THE WEEKLY CHALLENGE – PERL & RAKU #119


episode one:
“A Nibble Here, a Nibble There and It’s Gone”


Task 1

Swap Nibbles

Submitted by: Mohammad S Anwar

You are given a positive integer $N.

Write a script to swap the two nibbles of the binary representation of the given number and print the decimal number of the new binary representation.

A nibble is a four-bit aggregation, or half an octet.

To keep the task simple, we only allow integer less than or equal to 255.

Method

This task involves two parts: switching back and forth between decimal and binary representations of a number, and manipulating the bits of the binary version before we… renumerate? A sort of remuneration but all mixed up? It’s an oddly fitting play on words.

Performing this little switcheroo would be possible using logical operators and bit shifting, surely. Part of my brain thinks this would be fun, and currently working out the details as I write. But it would also be unnecessarily confusing and complex, as we can simply view the number as a binary string and manipulate that instead. It nice to have a language where numbers and strings coexist nicely — rainbows and unicorns and hey, it’s all text, baby. We can all hang out together.

So how do we do this magic? It kind of depends on how we write it…

PERL 5 SOLUTION

In Perl, we can move over to binary using a sprintf format. Because we’ve been locked into a number less than 256 and greater than 0, we’ll write out 8 bits: "%8b". From there we have an 8-character string, and with some clever use of substr we can swap the front nibble and the back in-place.

We’re using substr in pretty much every one of its forms in this object-lesson.

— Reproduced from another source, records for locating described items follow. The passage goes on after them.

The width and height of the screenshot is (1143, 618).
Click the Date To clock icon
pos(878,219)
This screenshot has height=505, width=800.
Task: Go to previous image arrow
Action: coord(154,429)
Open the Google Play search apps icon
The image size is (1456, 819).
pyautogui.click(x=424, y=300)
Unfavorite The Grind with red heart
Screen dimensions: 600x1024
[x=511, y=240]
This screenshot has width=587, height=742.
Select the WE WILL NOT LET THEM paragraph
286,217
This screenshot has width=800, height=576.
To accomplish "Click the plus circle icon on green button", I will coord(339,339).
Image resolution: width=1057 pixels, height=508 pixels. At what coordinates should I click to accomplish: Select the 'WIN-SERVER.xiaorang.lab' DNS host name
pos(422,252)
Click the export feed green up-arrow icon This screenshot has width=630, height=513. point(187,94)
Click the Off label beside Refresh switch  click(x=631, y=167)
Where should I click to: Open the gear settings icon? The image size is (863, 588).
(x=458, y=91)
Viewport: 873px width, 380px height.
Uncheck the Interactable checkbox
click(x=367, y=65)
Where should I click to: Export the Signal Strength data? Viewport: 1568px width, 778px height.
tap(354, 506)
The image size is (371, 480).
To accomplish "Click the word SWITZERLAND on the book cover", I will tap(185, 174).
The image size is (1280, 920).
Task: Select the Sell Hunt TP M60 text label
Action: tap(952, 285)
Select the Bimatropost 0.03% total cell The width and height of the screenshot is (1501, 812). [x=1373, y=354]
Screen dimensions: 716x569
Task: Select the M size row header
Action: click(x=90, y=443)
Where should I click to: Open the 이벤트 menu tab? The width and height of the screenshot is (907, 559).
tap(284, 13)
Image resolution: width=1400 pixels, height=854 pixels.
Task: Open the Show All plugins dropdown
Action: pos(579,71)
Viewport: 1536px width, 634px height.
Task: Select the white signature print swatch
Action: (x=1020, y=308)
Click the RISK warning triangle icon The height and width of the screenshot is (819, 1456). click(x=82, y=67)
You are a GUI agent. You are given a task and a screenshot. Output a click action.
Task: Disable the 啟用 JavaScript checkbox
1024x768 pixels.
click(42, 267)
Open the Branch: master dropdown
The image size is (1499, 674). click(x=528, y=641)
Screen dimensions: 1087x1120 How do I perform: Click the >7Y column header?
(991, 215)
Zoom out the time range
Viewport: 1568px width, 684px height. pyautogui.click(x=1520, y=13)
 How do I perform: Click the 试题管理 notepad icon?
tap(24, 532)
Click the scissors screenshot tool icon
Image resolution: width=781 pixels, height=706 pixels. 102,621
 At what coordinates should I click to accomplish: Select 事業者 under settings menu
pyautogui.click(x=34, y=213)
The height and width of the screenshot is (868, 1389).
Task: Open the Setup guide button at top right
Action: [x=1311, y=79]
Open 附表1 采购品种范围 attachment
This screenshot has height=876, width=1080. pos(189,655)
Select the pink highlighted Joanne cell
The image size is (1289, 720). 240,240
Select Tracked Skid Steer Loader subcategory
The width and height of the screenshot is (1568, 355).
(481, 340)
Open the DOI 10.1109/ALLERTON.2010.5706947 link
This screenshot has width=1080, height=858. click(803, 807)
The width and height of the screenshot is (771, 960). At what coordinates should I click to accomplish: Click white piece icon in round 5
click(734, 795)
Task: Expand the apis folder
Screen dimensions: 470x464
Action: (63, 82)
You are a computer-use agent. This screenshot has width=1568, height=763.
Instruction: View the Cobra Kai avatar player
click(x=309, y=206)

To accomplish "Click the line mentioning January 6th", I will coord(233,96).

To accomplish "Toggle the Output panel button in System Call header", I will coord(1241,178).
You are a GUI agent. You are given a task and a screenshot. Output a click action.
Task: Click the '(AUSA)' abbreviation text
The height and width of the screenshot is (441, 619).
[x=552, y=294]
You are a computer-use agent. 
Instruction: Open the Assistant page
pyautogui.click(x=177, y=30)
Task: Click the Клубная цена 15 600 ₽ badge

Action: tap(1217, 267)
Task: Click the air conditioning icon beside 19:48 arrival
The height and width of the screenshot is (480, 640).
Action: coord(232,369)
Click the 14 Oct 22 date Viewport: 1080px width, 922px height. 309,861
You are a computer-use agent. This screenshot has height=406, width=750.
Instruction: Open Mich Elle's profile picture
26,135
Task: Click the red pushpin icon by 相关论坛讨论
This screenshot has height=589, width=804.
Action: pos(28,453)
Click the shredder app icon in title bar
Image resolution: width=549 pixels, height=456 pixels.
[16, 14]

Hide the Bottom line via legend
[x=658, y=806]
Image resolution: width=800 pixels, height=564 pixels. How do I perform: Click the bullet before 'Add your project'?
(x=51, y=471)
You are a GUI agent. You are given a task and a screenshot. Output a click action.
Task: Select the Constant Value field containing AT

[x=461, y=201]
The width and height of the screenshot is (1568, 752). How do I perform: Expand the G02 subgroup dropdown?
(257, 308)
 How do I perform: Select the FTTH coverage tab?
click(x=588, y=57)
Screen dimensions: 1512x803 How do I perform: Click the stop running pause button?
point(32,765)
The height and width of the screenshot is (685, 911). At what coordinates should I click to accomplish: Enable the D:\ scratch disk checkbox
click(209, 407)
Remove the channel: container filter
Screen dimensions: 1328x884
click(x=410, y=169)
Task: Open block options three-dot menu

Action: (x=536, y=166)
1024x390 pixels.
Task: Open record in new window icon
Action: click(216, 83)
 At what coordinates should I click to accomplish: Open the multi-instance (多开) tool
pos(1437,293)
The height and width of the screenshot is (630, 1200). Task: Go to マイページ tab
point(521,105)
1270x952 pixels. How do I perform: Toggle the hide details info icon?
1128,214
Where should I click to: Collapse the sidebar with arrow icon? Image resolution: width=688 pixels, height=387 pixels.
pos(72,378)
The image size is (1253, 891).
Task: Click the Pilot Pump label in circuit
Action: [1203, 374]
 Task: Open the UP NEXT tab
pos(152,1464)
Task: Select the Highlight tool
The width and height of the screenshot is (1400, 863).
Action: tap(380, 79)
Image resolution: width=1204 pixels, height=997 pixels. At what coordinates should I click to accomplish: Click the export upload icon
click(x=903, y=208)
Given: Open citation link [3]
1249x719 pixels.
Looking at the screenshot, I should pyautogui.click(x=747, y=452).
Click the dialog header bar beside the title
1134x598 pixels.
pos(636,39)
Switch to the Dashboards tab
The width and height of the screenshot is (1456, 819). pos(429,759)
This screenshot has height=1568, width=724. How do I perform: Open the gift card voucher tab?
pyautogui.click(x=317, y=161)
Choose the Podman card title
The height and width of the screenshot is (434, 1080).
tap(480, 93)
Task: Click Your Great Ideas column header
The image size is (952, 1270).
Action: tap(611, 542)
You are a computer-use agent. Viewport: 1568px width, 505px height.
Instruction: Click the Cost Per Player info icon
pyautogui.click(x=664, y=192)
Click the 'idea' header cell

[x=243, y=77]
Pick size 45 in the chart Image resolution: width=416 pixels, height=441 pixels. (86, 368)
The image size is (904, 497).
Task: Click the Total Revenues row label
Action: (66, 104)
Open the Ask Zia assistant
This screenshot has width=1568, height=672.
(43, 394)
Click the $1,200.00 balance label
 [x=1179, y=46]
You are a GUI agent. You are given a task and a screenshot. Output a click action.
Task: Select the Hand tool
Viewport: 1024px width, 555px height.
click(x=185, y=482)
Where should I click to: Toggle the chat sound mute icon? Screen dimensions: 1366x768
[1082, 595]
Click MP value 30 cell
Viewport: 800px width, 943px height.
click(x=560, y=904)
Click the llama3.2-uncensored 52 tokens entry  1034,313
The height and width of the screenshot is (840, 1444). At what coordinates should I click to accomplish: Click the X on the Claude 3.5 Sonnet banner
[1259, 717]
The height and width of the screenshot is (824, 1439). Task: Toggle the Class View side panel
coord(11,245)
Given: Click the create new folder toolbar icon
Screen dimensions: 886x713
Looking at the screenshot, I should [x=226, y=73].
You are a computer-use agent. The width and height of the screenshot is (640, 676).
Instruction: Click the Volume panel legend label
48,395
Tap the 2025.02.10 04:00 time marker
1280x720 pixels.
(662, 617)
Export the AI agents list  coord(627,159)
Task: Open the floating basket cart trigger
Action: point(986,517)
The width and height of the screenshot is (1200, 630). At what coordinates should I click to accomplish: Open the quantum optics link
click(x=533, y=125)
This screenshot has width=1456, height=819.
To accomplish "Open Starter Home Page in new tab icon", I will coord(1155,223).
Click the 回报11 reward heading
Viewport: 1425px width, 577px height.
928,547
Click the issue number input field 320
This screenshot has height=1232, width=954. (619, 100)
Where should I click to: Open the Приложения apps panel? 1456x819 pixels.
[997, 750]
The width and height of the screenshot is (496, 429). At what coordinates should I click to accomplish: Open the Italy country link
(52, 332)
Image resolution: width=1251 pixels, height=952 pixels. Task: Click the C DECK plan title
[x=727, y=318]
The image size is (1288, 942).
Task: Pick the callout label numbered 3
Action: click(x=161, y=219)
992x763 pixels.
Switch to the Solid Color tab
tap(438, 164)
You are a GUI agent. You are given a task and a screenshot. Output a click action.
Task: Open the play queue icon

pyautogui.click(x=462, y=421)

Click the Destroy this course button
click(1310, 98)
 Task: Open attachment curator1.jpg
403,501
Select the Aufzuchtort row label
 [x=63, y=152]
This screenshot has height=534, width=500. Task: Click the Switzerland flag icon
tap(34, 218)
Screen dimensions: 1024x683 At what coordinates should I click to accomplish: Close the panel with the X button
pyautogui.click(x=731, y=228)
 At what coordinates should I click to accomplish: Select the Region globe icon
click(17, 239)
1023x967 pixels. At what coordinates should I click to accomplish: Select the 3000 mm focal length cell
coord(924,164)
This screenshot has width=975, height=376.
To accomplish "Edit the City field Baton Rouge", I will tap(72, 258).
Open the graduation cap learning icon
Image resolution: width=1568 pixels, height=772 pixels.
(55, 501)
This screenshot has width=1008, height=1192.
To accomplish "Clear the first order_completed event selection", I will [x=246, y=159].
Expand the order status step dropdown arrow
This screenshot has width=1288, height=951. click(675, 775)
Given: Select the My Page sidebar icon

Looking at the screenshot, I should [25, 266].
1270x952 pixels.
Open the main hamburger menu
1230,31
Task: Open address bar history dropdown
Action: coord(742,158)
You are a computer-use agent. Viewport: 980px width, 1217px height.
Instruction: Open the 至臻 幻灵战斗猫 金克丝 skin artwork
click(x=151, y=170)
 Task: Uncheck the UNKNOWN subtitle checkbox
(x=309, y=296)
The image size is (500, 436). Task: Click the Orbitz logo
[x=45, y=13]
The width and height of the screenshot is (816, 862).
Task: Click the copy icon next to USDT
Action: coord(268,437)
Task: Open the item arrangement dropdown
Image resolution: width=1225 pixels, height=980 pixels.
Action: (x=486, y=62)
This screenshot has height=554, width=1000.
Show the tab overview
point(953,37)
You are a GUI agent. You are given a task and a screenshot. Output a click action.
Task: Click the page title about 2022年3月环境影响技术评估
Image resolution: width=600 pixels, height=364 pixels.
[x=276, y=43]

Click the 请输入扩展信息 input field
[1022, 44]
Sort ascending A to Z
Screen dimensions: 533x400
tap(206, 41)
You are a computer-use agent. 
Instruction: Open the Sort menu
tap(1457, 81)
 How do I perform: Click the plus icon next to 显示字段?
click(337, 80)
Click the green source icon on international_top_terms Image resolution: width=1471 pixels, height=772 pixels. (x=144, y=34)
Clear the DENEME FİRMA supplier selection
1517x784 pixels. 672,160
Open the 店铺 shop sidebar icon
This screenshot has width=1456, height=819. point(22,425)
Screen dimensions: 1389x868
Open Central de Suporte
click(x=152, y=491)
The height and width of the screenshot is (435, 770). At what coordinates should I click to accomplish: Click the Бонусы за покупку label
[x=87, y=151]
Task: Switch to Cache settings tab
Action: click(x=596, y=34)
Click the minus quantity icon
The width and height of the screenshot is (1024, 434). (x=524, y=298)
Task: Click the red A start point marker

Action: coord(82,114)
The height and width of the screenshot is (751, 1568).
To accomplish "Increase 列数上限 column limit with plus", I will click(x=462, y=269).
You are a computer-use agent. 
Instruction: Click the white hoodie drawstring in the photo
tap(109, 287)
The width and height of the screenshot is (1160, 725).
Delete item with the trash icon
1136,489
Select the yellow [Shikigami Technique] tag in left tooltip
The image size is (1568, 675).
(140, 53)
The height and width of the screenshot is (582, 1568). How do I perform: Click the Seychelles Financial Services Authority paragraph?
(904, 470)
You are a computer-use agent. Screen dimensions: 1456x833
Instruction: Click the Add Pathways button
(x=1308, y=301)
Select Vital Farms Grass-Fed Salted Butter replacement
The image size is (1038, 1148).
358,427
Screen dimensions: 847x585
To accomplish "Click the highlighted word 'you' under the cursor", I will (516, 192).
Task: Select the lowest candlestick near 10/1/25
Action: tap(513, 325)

At the left side, it’s an lvalue, meaning we can assign to the characters it selects. Then, working rightward, we have the 4-argument form, listing the string to be acted on, the initial offset from the left, the number of characters to select, and the string with which to replace those characters.The selected characters, the last four, will be removed and assigned to the lvalue, which is selecting the first four characters. Over on the right side, before this assignment takes place, the final substr selects the first four characters (before they are changed) and returns them to in turn replace the last characters in the middle, 4-argument substr.

You may need to reread that. I’ll wait.

… gets more tea …

Cool, huh? It’s directly analogous to

($x, $y) = ($y, $x);

which you can also do in Perl.

my $num = shift @ARGV // 3;

0 < $num < 256 or die "number must be in range 1 to 255 inclusive";

my $bin = sprintf "%08b", $num;
substr( $bin, 0, 4 ) = substr( $bin, 4, 4, substr( $bin, 0, 4));
say oct "0b$bin";

To convert back we use oct, which is a rather poorly named operation for the task, but given the 0b prefix it will identify the number as binary, not octal, and do the right thing. It’s a minor quirk in the big scheme of things.

raku solution

In Raku we’re going to do things a little differently. We’re going to do it all in one chain of functions.

Hang on, this is going to be fun.

As we did in Perl, we’re going to stringify the number into eight 1s and 0s, only this time we’ll be using fmt instead of sprintf. The names have changed, but the format remains. Once that is done we’re going to parse that string and chop it into parts 4 characters long. Two of these, of course, in a list.

Which we will then reverse.

And join back together.

…And finally tell Raku to look at as a base-2 number and tell us what it sees, and report that.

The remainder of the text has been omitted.